Если мы, не задаваясь вопросами, будем скапливать то добро, которое просто находим, богатство наше преумножится. Прекрасное не добывается анализом. Все доподлинное и нужное лежит прямо на дороге. Золотая середина бытия – это зона умеренности. Можно вознестись в холодные разреженные пространства чистой геометрии и безжизненной науки, можно опуститься туда, где властвует дух пустой сенсационности. Между этими полюсами пролегает экватор жизни, мысли, духовности, поэзии – какая это узкая полоска! А в жизни обыденной все доподлинное и нужное лежит прямо на дороге.
Сила и форма – вот два компонента человеческой жизни, и соотношение их должно поддерживаться постоянным, если мы хотим, чтобы наша жизнь была разумной и радостной. Когда любой из них развивается чрезмерно, это чревато бедами более страшными, чем те, что проистекают из наших несовершенств.
Жизнь предстает целостным образом, разделить же ее или воспроизвести невозможно. Всякое посягательство на ее единство породит хаос. Душа является уникумом, а не двойником, и хотя нам она видится младенцем по облику своему и по сути, ей присуща сила всеобщая и фатальная, и она не ведает, что такое сосуществовать. Каждый день, каждое событие говорит о присутствии божества, которое едва скрыто от нас. В самих себя мы верим так, как не верим в других. Себе мы позволяем все, и то, что у других для нас грех, у нас самих лишь эксперимент. Примером нашей веры в себя служит хоть то, что о преступлениях мы высказываемся всегда не столь беспечно, как о них думаем, ведь каждый хочет самому себе обеспечить такую свободу поступков, какую было бы неразумно признать и за другими.
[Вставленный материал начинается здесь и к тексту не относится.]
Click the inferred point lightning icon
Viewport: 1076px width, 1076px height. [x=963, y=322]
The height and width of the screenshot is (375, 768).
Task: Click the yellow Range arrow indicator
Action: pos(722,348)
Говоря об Америке, нельзя не отметить, что нас губит наше простодушие и доверие к чужим суждениям, доносящимся со всех сторон. Наша уступчивость лишает возможности приносить немалую пользу. Незачем человеку обучаться искусству смотреть куда угодно, только не прямо перед собой.
Иллюзия, Темперамент, Последовательность, Внешнее, Неожиданное, Реальное, Субъективное – вот нити, которые прядет на своем челноке время, вот повелители жизни. Не решаюсь расположить их в порядке значимости, просто их перечисляю так, как они мне открывались. Мне не нужно объяснять, что нарисованная мною картина неполна, Я сам лишь частица целого, а все сказанное только частица меня. Я могу уверенно назвать некоторые законы, выступившие с наглядностью и последовательностью, но я еще сравнительно молод, чтобы составлять законченный свод таких законов.
Я знаю: мир, с которым мне приходится соприкасаться и в городах, и на лоне сельской природы, совсем не тот мир, что живет в моих мыслях. Об этом различии я помню и не забуду вовек. Когда-нибудь мне станет ясен смысл и закон этого несовпадения. Но мне не приходилось видеть, чтобы многого достигали, пытаясь воплотить в реальное тот мир, который создан мыслью. Много было охотников экспериментировать в таком духе, и все они оказывались посмешищем.
Не бойся насмешек и не страшись неудач, крепись, верное сердце! – ведь окружающее словно внушает тебе, что все равно будет увенчано торжеством всякое устремление к справедливости, а подлинной романтикой, для которой и существует мир, станет претворение явленного тебе гением в силу практической жизни.